_Text_
┌──

While these developments are depressing, you should not despair. Some of my clients, out of frustration and anger, cry when they relate the facts of their firing to me in my office. This is understandable. Since most of us equate self-worth with our work, it's not surprising that losing a job can cause anxiety, self-doubt, depression, and even mental illness. But the experience doesn't have to leave you shattered.

Once you deal with the initial pain, you can use your time wisely to examine your goals, discover what you really want from a career, and find a new job that makes you happy. Being fired can be a benefit both financially and personally in many ways, as I will explain later. For example, after negotiating a large severance package for a client, I sometimes recommend that he or she not begin a job search immediately, but rather travel for three months or take the summer off. Later, after they have spent rewarding time “smelling the roses,” many clients have thanked me for this advice.

While large numbers of corporate layoffs continue, the law fortunately has changed for the better in many respects. Up until twenty years ago, employees had few options when they received a pink slip. This was because of a legal principle called the employment-at-will doctrine, which was generally applied throughout the United States. Under this rule of law, employers hired workers at will and were free to fire them at any time with or without cause and with or without notice. From the nineteenth to the late twentieth centuries, employers could discharge individuals with impunity for a good reason, a bad reason, or no reason at all with little fear of legal reprisal.

└──

_Source records_

┌──

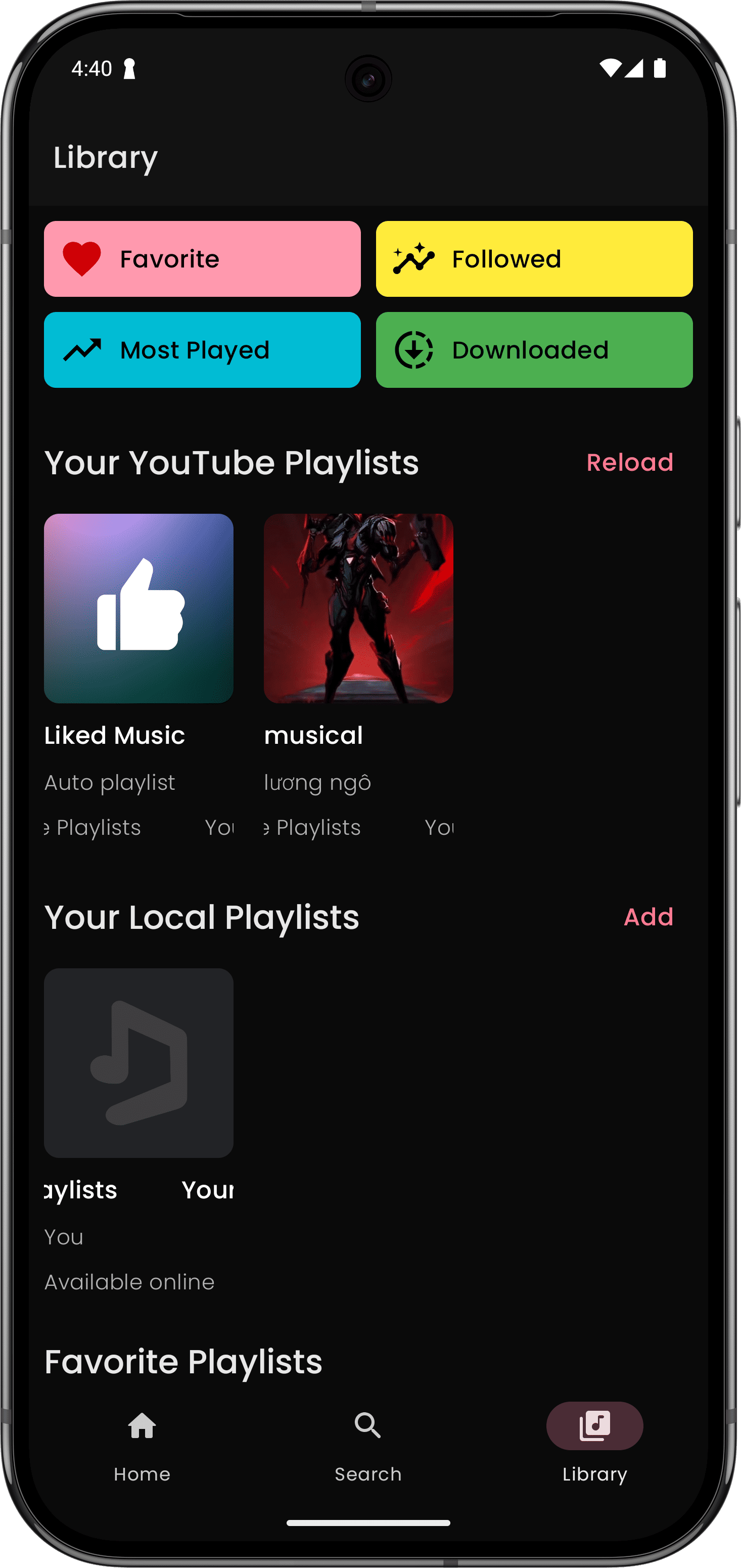741x1568 pixels.
Task: Tap the thumbs-up icon on Liked Music
Action: (x=138, y=609)
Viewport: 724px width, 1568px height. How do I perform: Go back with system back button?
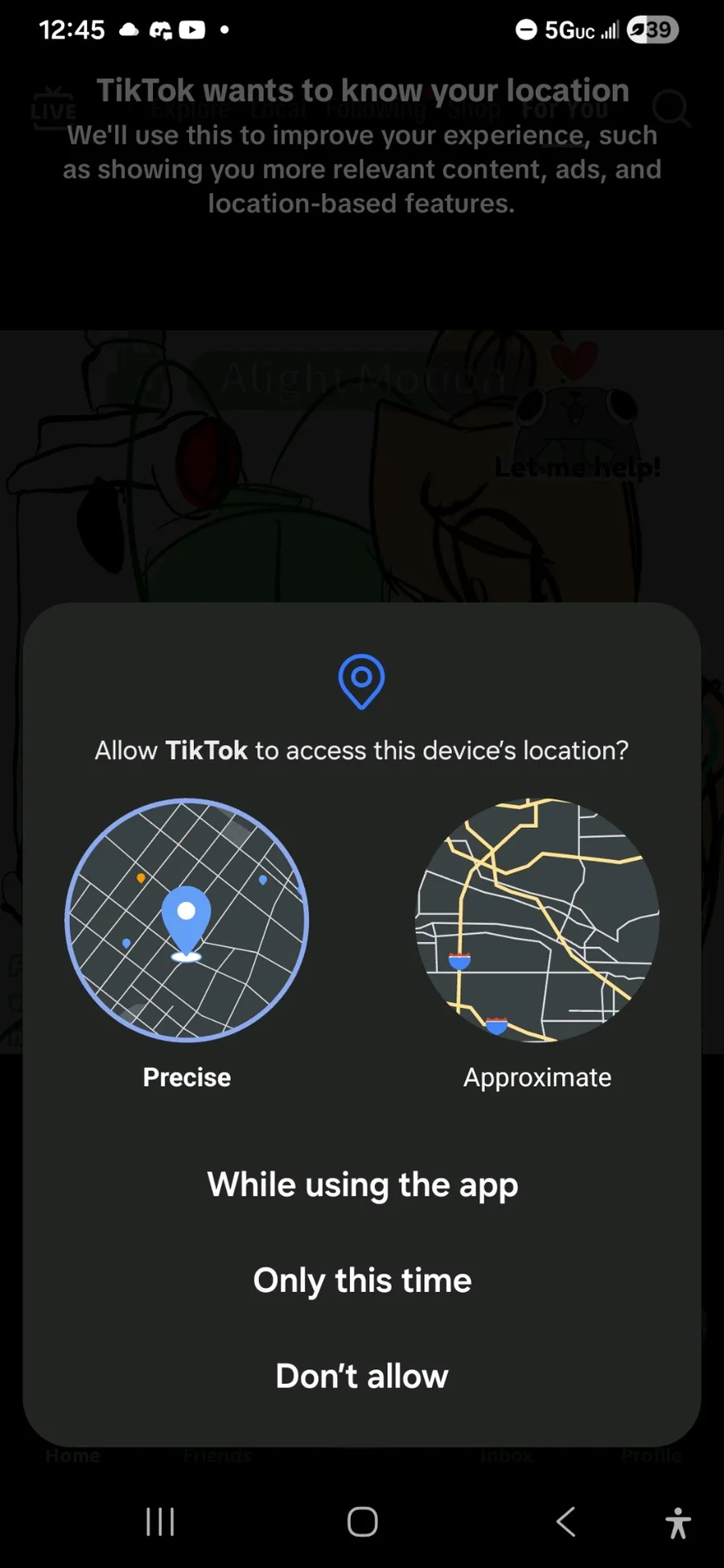[x=566, y=1521]
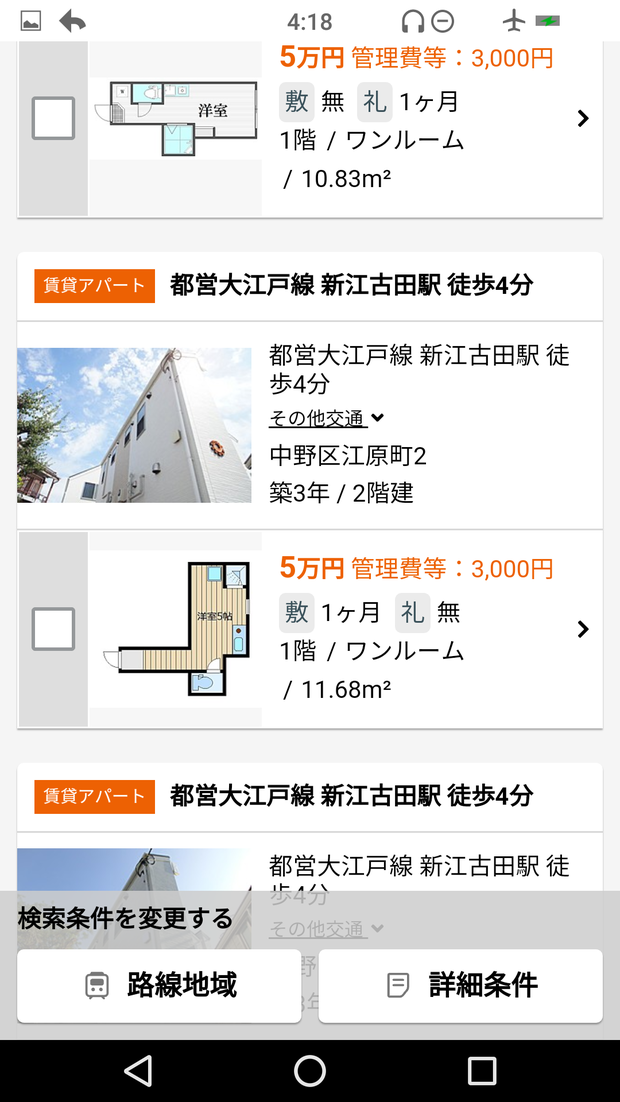620x1102 pixels.
Task: Open the 11.68m² room details arrow
Action: point(583,629)
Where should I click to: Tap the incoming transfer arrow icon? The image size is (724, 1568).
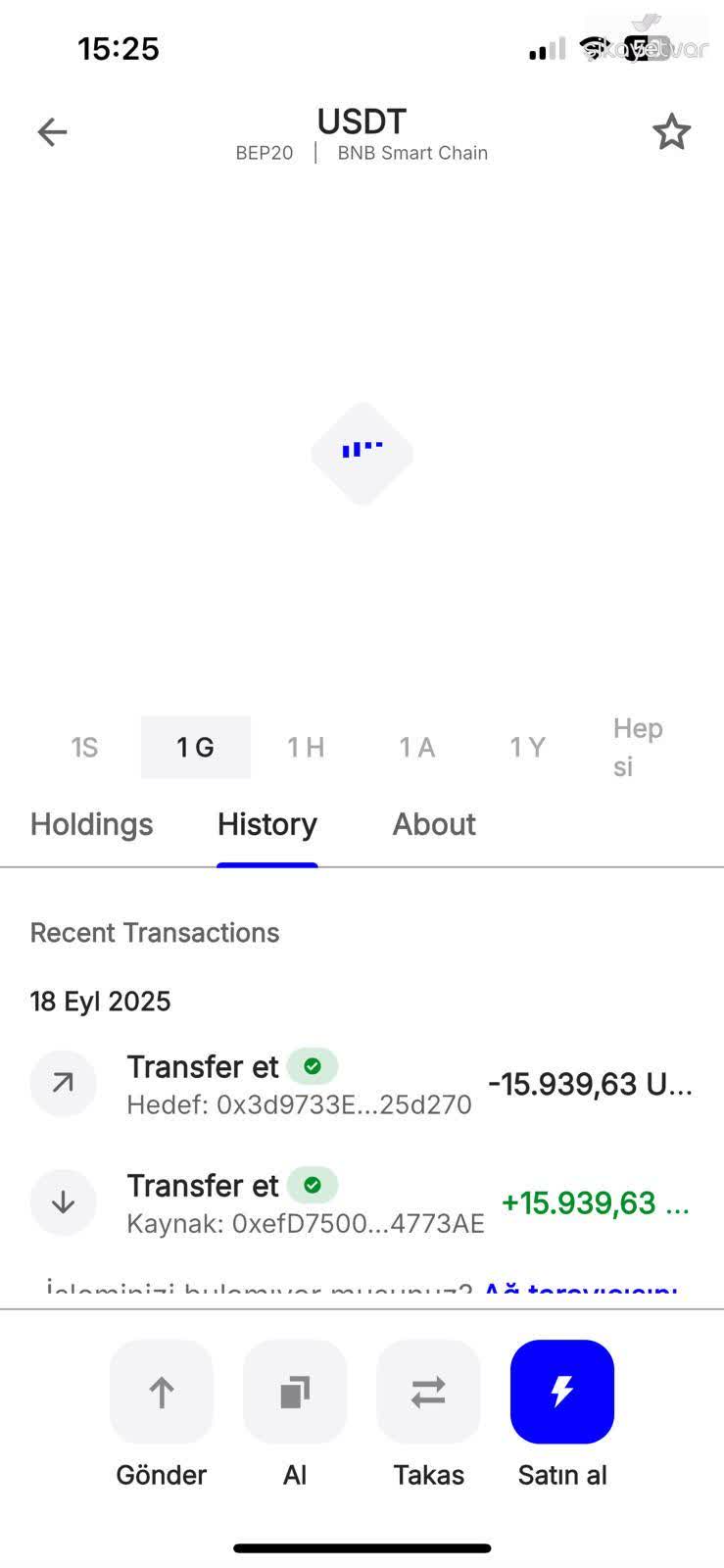click(x=63, y=1201)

└──

_What to work on_
1. List the effects that the job-loss text says losing a job can cause.
2. In the records, retype the lines from the one with "Viewport: 724px width, 1568px" up to and including the one with "Action: point(583,629)", leaving out the pictures.
The text and the records have nothing to do with each other.

_The replies_
1. anxiety, self-doubt, depression, mental illness

2.
Viewport: 724px width, 1568px height. How do I perform: Go back with system back button?
[x=566, y=1521]
620x1102 pixels.
Task: Open the 11.68m² room details arrow
Action: point(583,629)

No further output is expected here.